Bayesian Distributed Stochastic Gradient Descent

Authors: Michael Teng, Frank Wood

NeurIPS 2018 | Conference PDF | Archive PDF | Plain Text | LLM Run Details

Reproducibility Variable Result LLM Response
Research Type Experimental In our experiments we show that eagerly discarding the mini-batch gradient computations of stragglers not only increases throughput but sometimes also increases the overall rate of convergence as a function of wall-clock time by virtue of eliminating idleness.
Researcher Affiliation Academia Michael Teng Department of Engineering Sciences University of Oxford mteng@robots.ox.ac.uk Frank Wood Department of Computer Science University of British Columbia fwood@cs.ubc.ca
Pseudocode No The paper does not contain any pseudocode or clearly labeled algorithm blocks.

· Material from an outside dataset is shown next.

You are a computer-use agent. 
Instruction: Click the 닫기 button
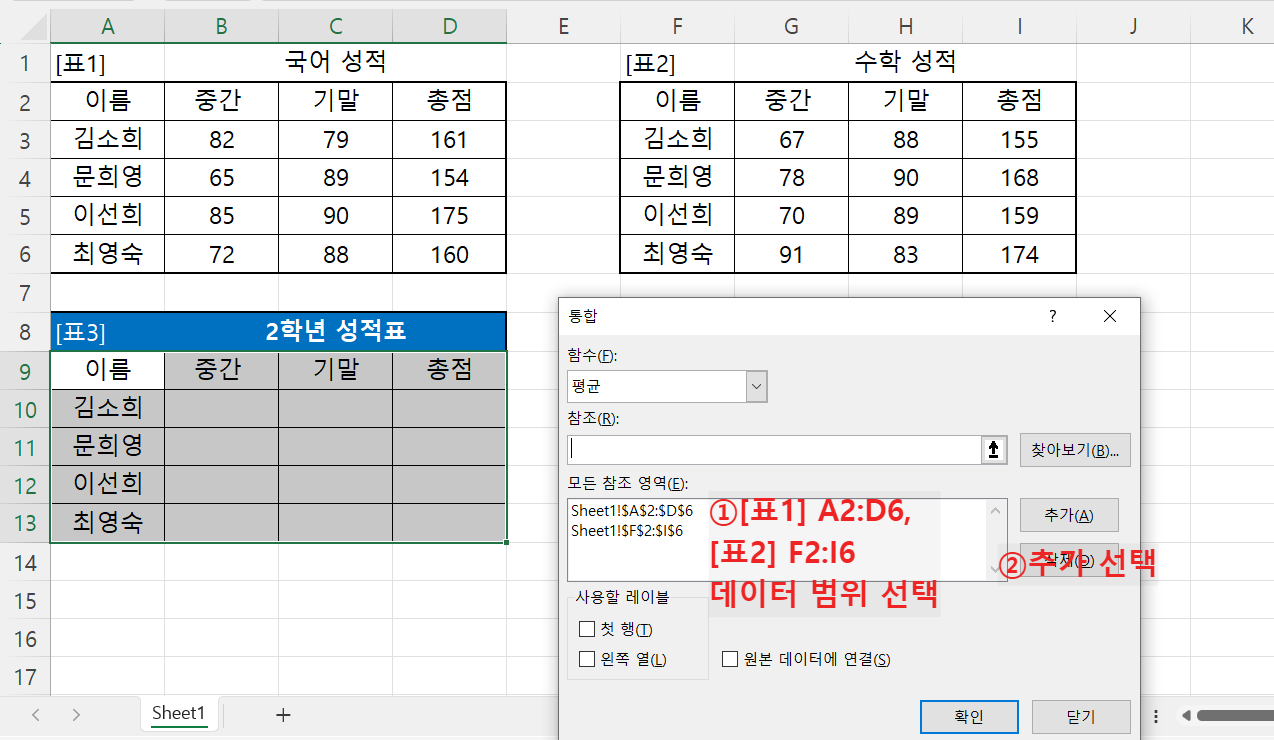point(1081,716)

Open Source Code No The paper does not provide any explicit statements about releasing source code or links to a code repository for the described methodology.

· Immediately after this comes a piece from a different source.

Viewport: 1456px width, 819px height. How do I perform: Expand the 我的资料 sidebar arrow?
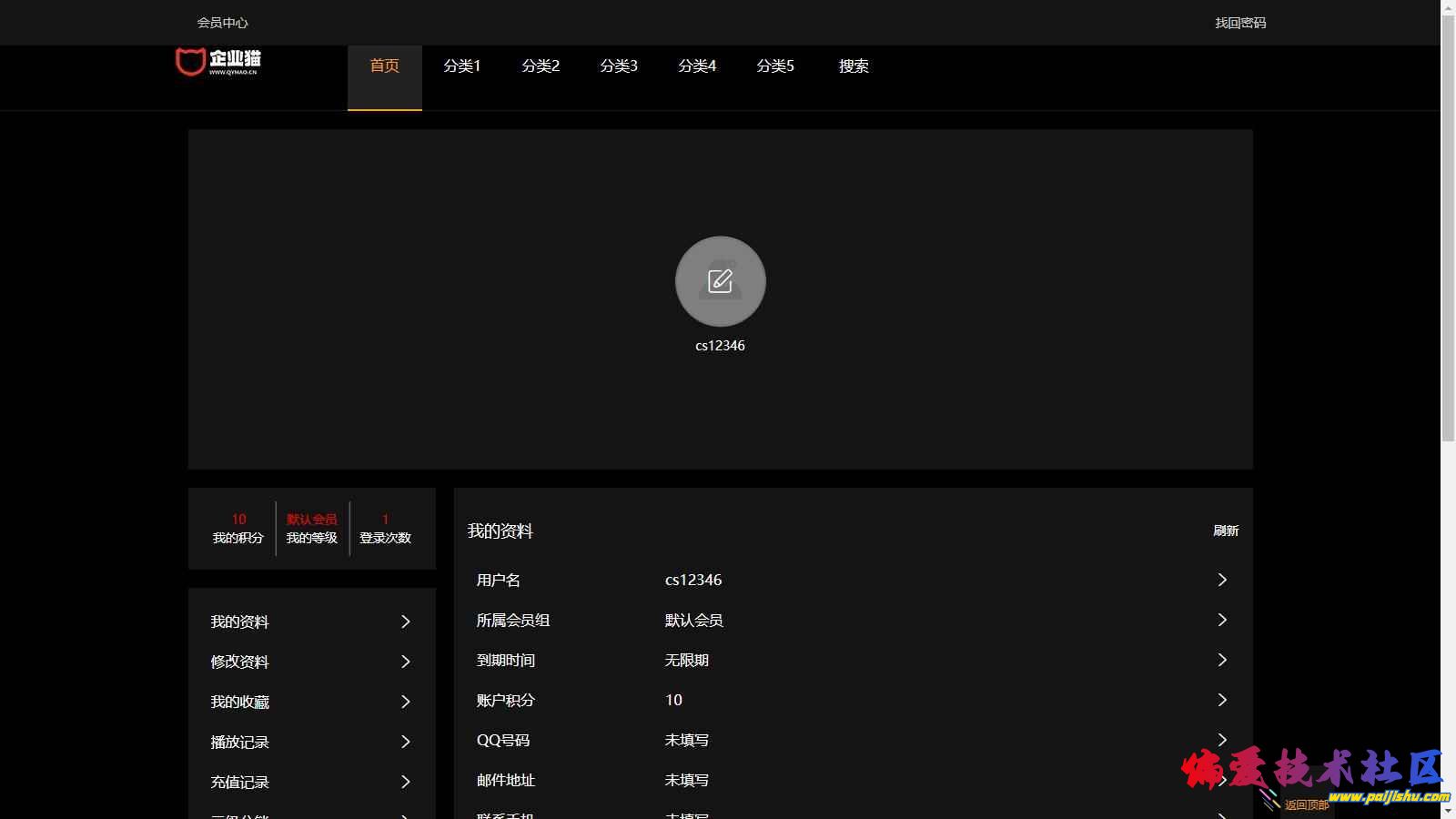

Open Datasets Yes To test our model s ability to accurately predict joint worker runtimes, we perform experiments by training 4 different neural network architectures on one of two clusters of different architectures and sizes. [...] train a 2-layer CNN on MNIST classification. [...] training three neural network architectures for CIFAR10 classification: a Wide Res Net model (Zagoruyko and Komodakis, 2016) and 16 and 64 layer Res Nets.
Dataset Splits Yes Figure 3b shows MNIST validation loss for model-based methods, Elfving and BDSGD, compared to naive synchronous (waiting for all workers) and asynchronous (Hogwild) approaches, where dashed vertical lines indicate the time at which the final iteration completed (all training methods perform the same number of mini-batch gradient updates). ...and validation loss at a fixed wall-clock time (set to the wall-clock time at 50% of the total training time taken by Chen et al. s method).

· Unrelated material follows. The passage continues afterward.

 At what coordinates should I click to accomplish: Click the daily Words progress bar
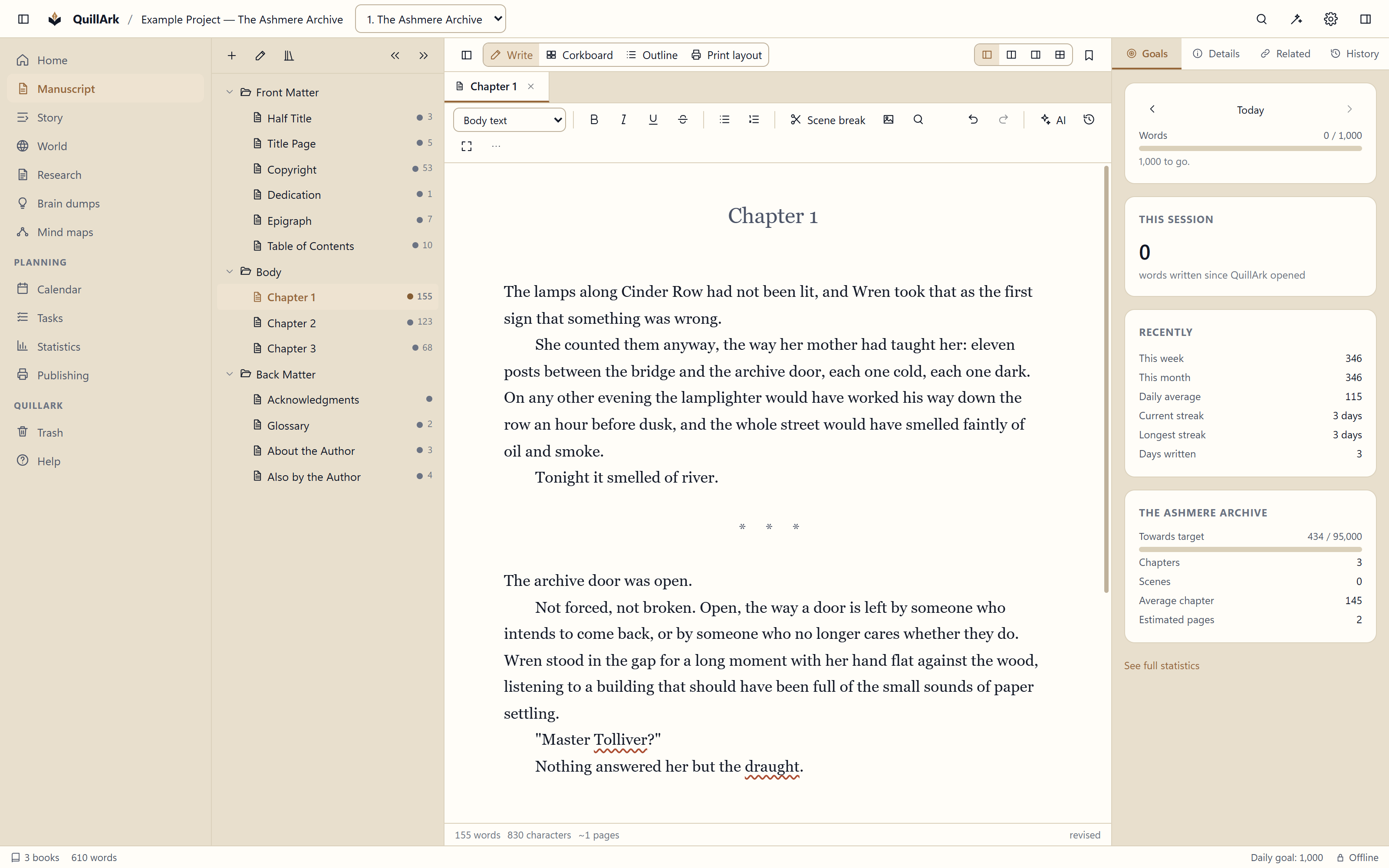click(1250, 149)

Hardware Specification Yes On one cluster comprised of four nodes of 40 logical Intel Xeon processors, we benchmark Elfving and BDSGD cutoff predictors against the fully synchronous and fully asynchronous SGD with a 158-worker model... On a large compute cluster, we use 32 68-core CPU nodes of a Cray XC40 supercomputer to compare 2175-worker BDSGD runs against the Chen et al. cutoff and naive methods on training three neural network architectures for CIFAR10 classification
Software Dependencies No The paper mentions software components and concepts like 'deep neural net auto-regressors', 'variational autoencoder loss', and 'Adam optimizer', but it does not specify any software names with version numbers (e.g., Python 3.x, PyTorch 1.x, TensorFlow 2.x).
Experiment Setup No The paper mentions general training parameters like 'learning rate' and 'batchsize' but does not provide specific hyperparameter values or detailed system-level training settings used in their experiments.